Einige Mitgliedstaaten fordern zur Eintragung von Gesellschaften und zur Einreichung von Änderungen das persönliche Erscheinen. Andere Staaten bieten daneben auch ein Online-Verfahren an, wieder andere nur reine Online-Verfahren.
Bei der Online-Eintragung von Zweigniederlassungen ergibt sich ein ähnliches Bild. Obwohl Zweigniederlassungen über keine Rechtspersönlichkeit verfügen, müssen sie in Unternehmensregistern eingetragen werden.
In Irland beispielsweise ist eine Online-Eintragung in fünf Tagen gegenüber zehn bis 15 Tagen für die Eintragung auf Papier möglich. Dies macht sich auch bei den Kosten bemerkbar, die nur die Hälfte betragen.
In Finnland, dem Vereinigten Königreich und Estland ist die Online-Eintragung ebenso möglich und dadurch schneller und kostengünstiger. Das einzige Land jedoch, das bisher ein funktionierendes und allgemein nutzbares grenzüberschreitendes Verfahren anbietet, ist Estland.
Anforderungen aus einer anderen Zeit behindern Neugründungen
Viele der formalen Anforderungen in den Mitgliedsstaaten stammen dabei noch aus der Frühzeit des EU-Gesellschaftsrechts. Sie verursachen dabei unnötige Kosten und Belastungen für Unternehmer, die ein neues Unternehmen gründen.

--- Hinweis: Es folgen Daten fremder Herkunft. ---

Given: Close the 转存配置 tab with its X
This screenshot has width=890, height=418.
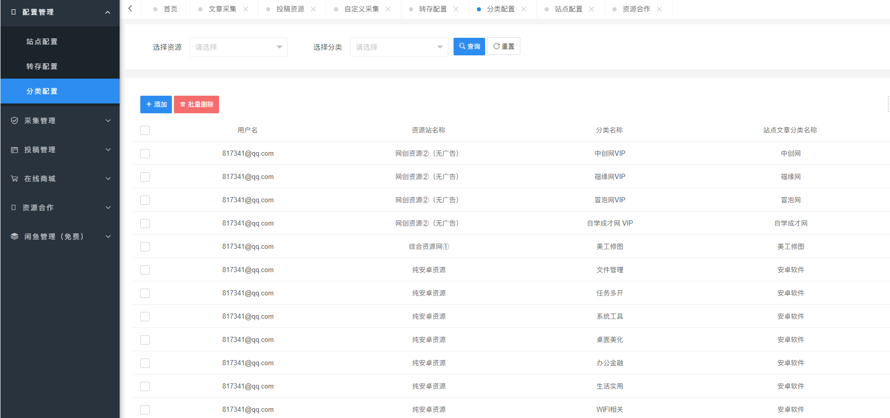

Ebenso behindert es Unternehmen, die ihr Portfolio durch Eintragung von Zweigstellen oder Tochtergesellschaften erweitern möchten.

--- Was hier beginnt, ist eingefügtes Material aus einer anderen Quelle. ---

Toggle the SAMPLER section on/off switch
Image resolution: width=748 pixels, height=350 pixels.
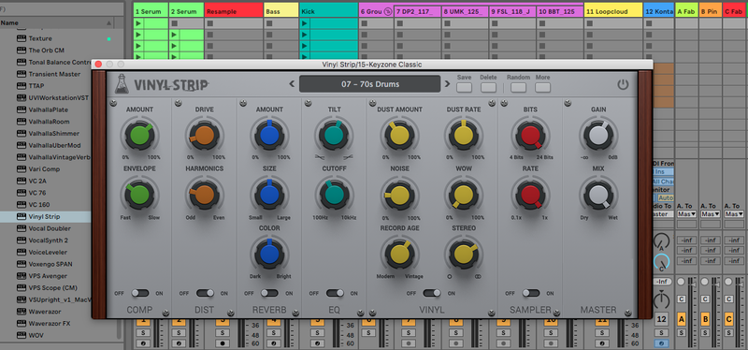(x=530, y=293)
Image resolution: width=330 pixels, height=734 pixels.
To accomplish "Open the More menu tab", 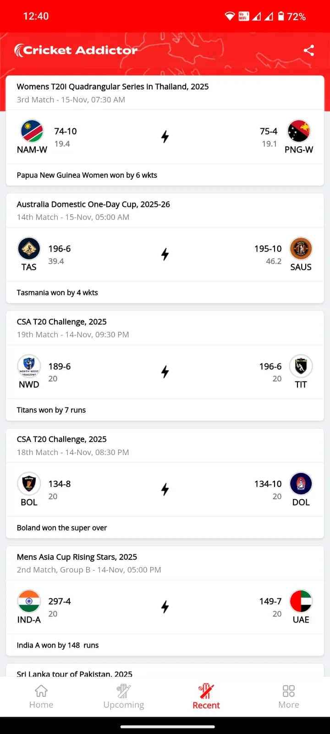I will point(289,696).
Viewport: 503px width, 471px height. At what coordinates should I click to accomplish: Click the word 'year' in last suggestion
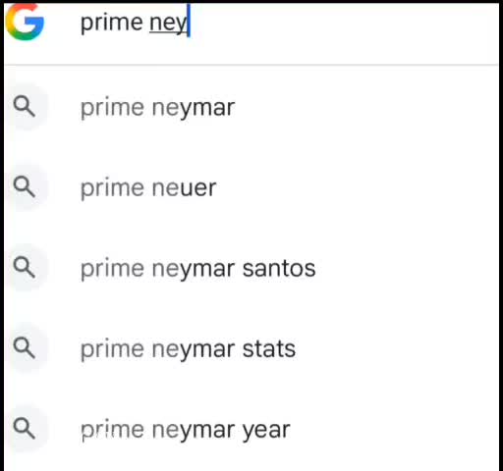point(266,431)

Dies kann dazu führen, dass den Unternehmen durch Verzögerungen bei der Eintragung Geschäftsgelegenheiten entgehen. Im schlimmsten Fall sehen sie gar von der Gründung des Unternehmens gänzlich ab.
Das Company Law Package macht es besonders Start-ups einfacher
Nach dem Richtlinienvorschlag können sich Unternehmen in allen Mitgliedstaaten online registrieren, neue Zweigniederlassungen gründen oder Dokumente in das Unternehmensregister einreichen.
Dies wird durch ein noch zu schaffendes zentrales digitales Zugangstor („Single Digital Gateway“) erfolgen. Dort sind allgemeine Informationen über das jeweilige Gründungsverfahren sowie Mustertexte (templates) online hinterlegt.
Im Hinblick auf ausländische Gründer müssen die Satzungsmuster und Informationen zur Gründung jeweils in der für die größte Nutzergruppe weitgehend verständlichen EU-Amtssprache bereitgestellt werden.
Besonders Start-Ups wird die Gesellschaftsgründung durch das Angebot dieser Satzungsmuster erleichtert. Zahlungen bei Bar-Gründungen sind dann auf ein Konto bei einer Bank mit Sitz in der EU möglich.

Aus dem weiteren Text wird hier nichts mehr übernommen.